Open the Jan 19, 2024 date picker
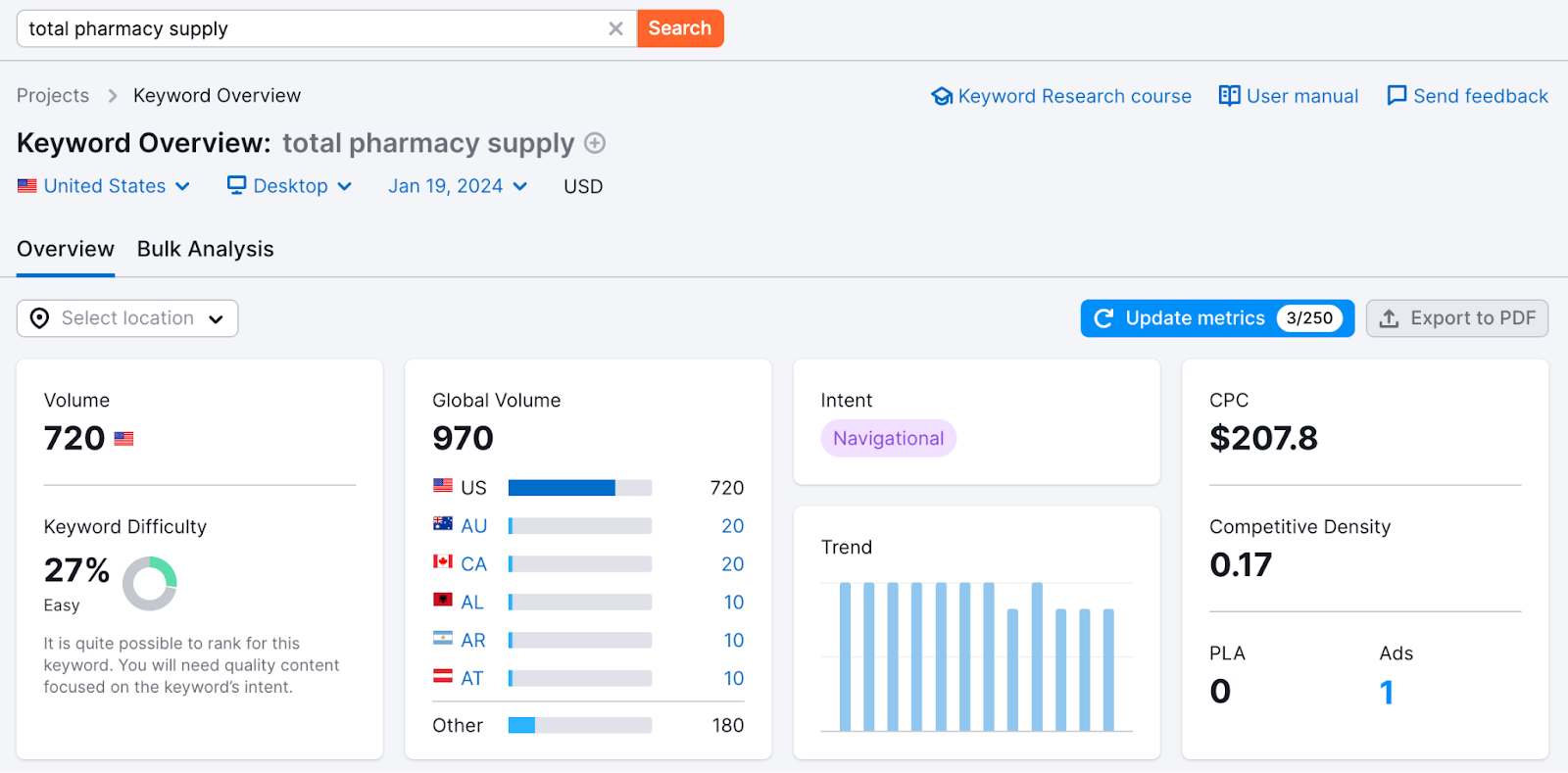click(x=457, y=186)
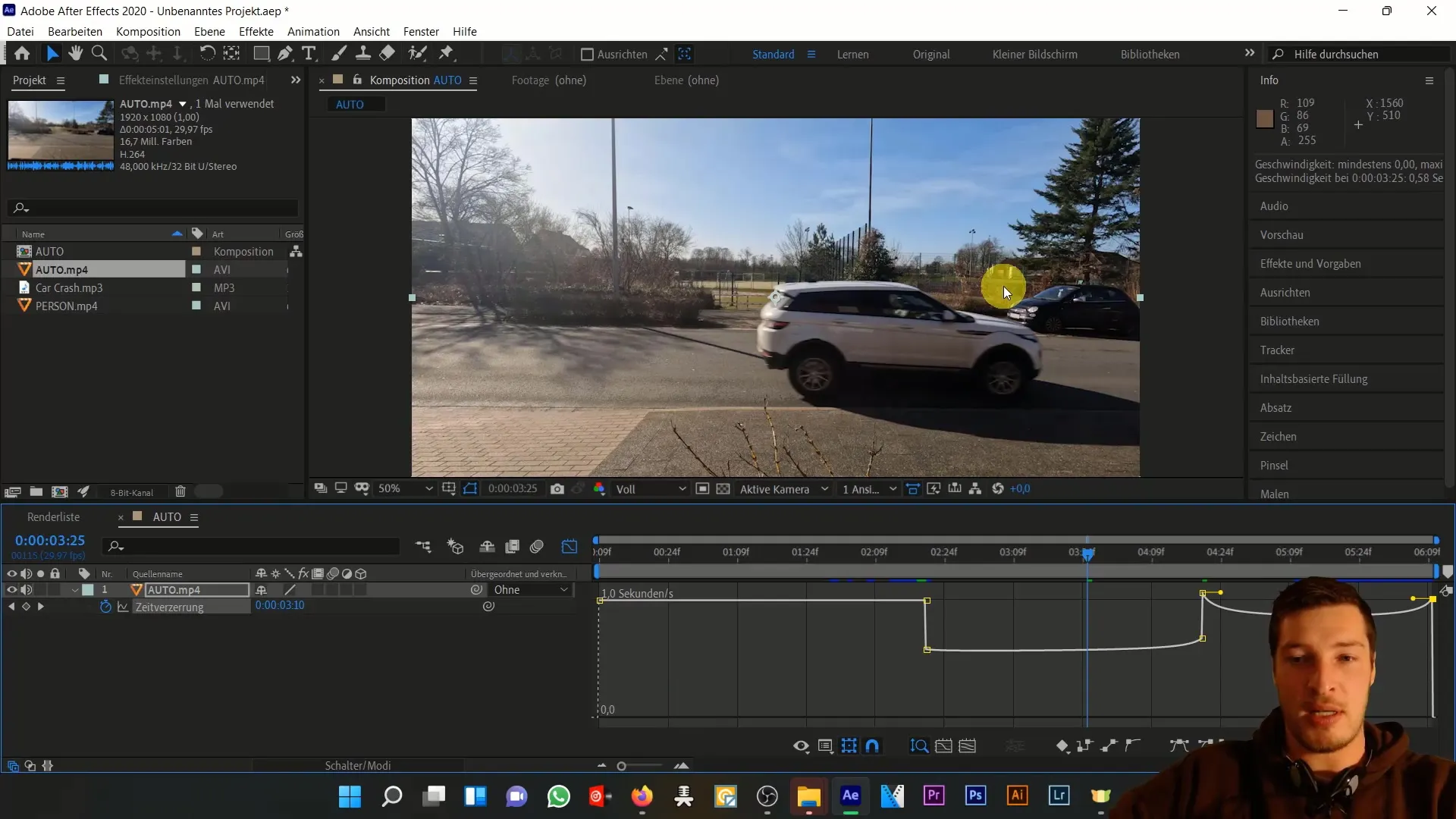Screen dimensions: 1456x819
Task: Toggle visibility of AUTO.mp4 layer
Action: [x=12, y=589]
=======
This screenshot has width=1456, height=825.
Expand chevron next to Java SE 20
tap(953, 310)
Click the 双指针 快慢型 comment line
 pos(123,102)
=======
Copy every line from the line with "This screenshot has width=1456, height=825." up to and including the line with "pos(123,102)", requests included. Multiply each coordinate in the answers by 2.6, rounding to whole numbers with halves going up, and leave all other numbers as they are.

This screenshot has width=1456, height=825.
Expand chevron next to Java SE 20
tap(2478, 806)
Click the 双指针 快慢型 comment line
 pos(320,265)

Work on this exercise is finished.